=== Exercise input ===

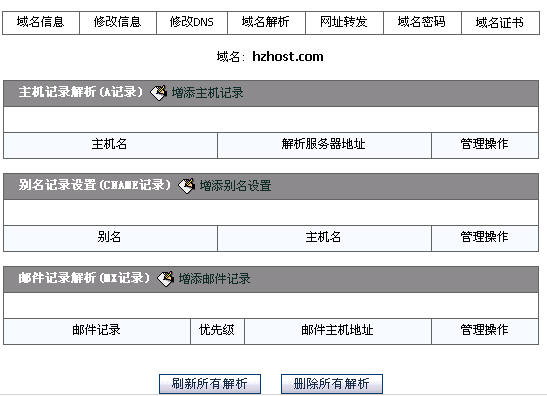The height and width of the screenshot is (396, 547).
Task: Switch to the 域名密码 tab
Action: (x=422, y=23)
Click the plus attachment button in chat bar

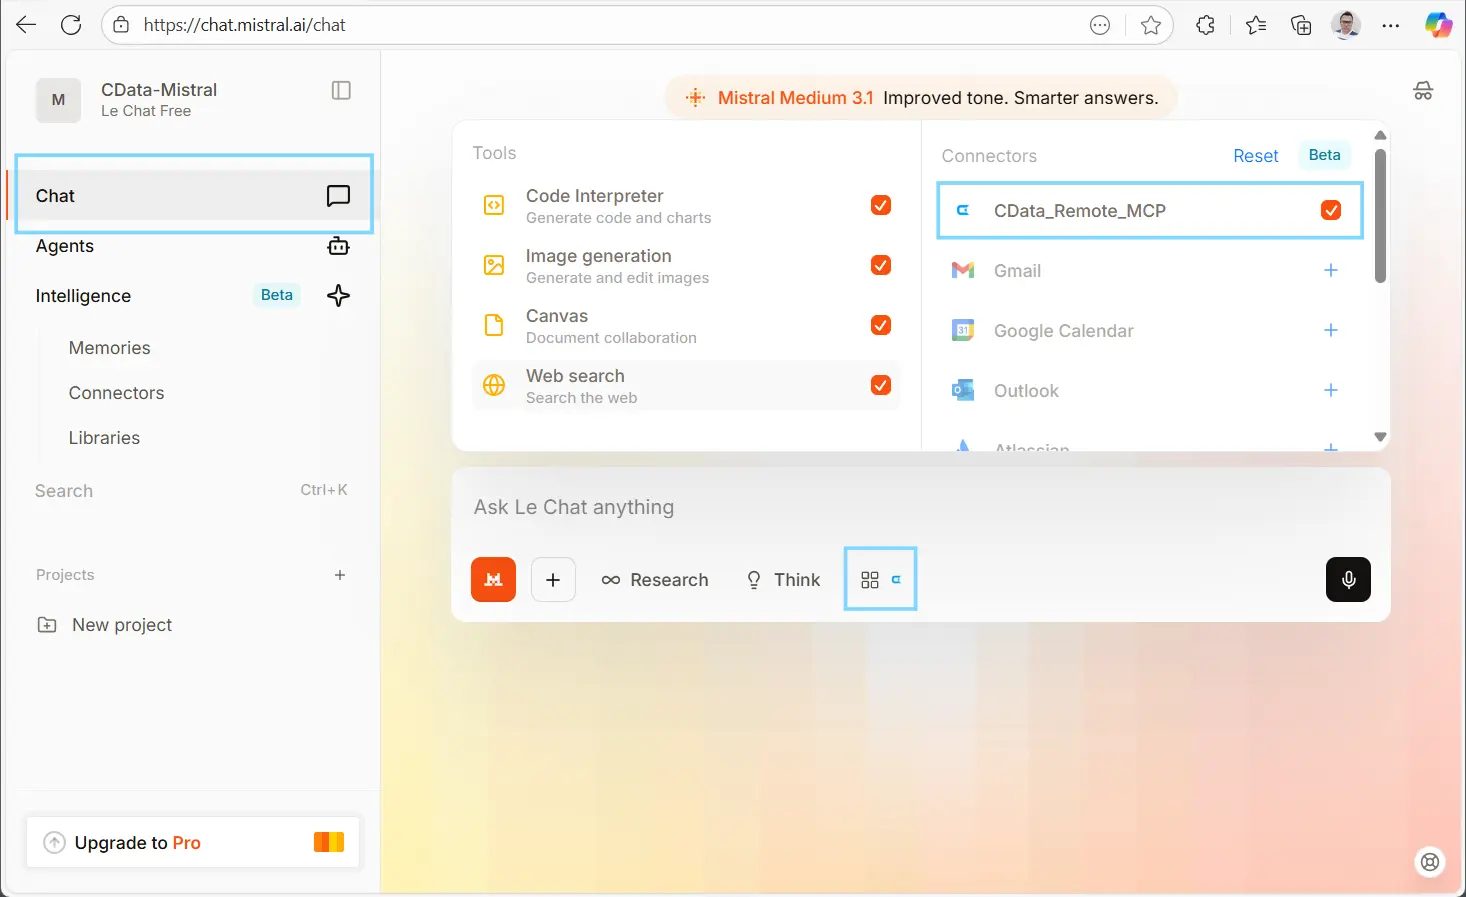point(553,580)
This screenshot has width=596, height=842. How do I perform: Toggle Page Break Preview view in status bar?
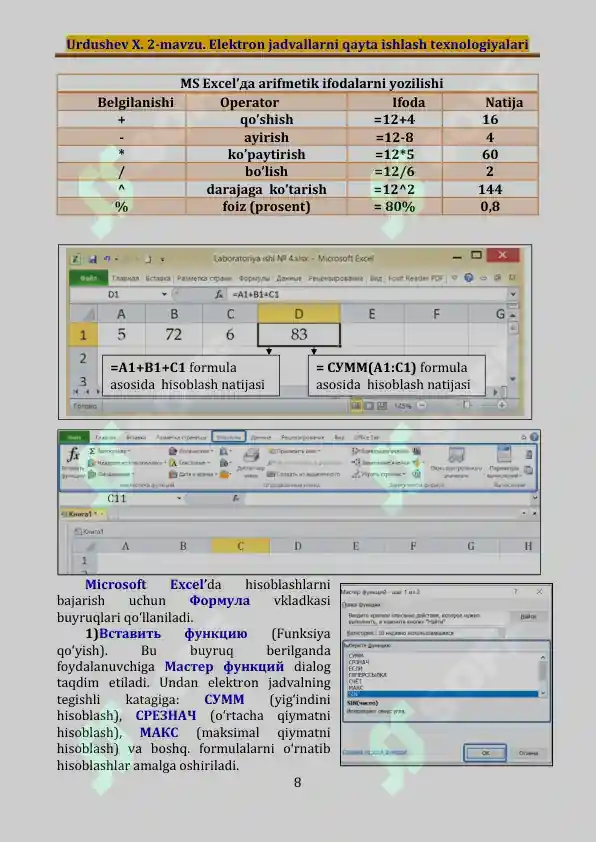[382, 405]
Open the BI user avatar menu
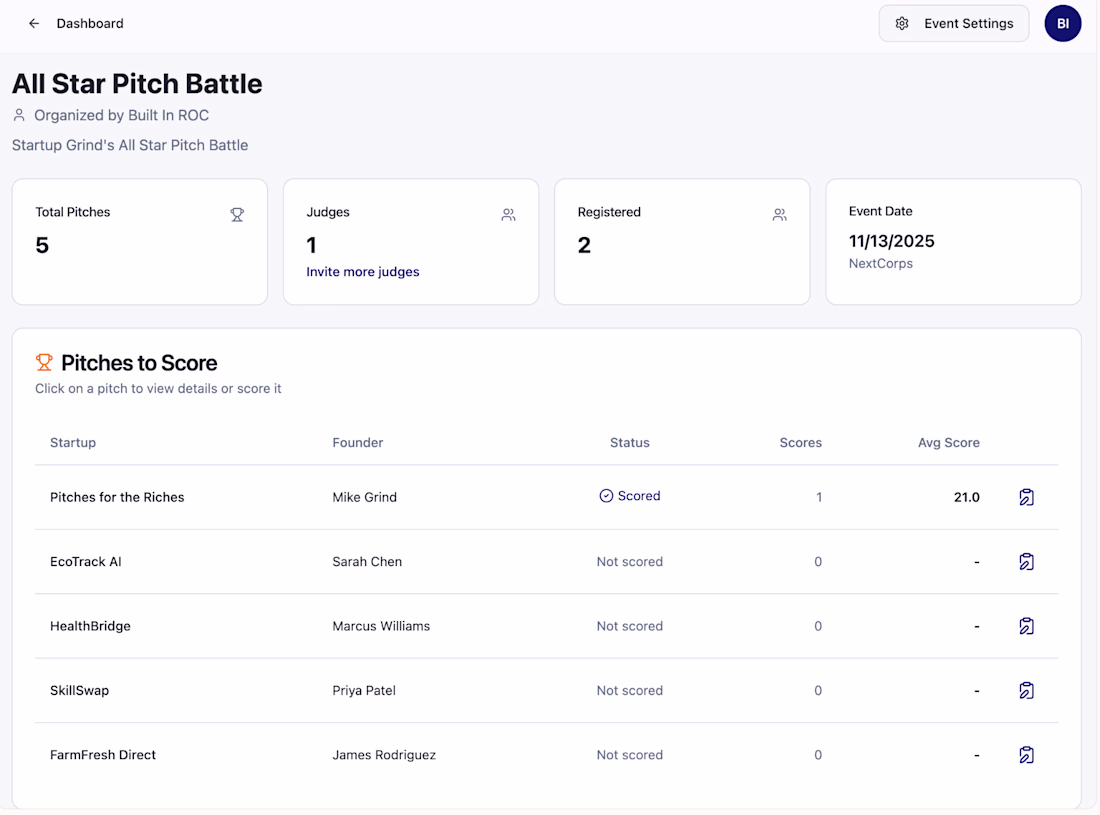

===

Your assignment: Every line from the one containing "This screenshot has" to the final line of the records should be duplicated exactly; no picture is to be copied.

Problem solution:
This screenshot has width=596, height=842. How do I perform: Toggle Page Break Preview view in status bar?
[382, 405]
Open the BI user avatar menu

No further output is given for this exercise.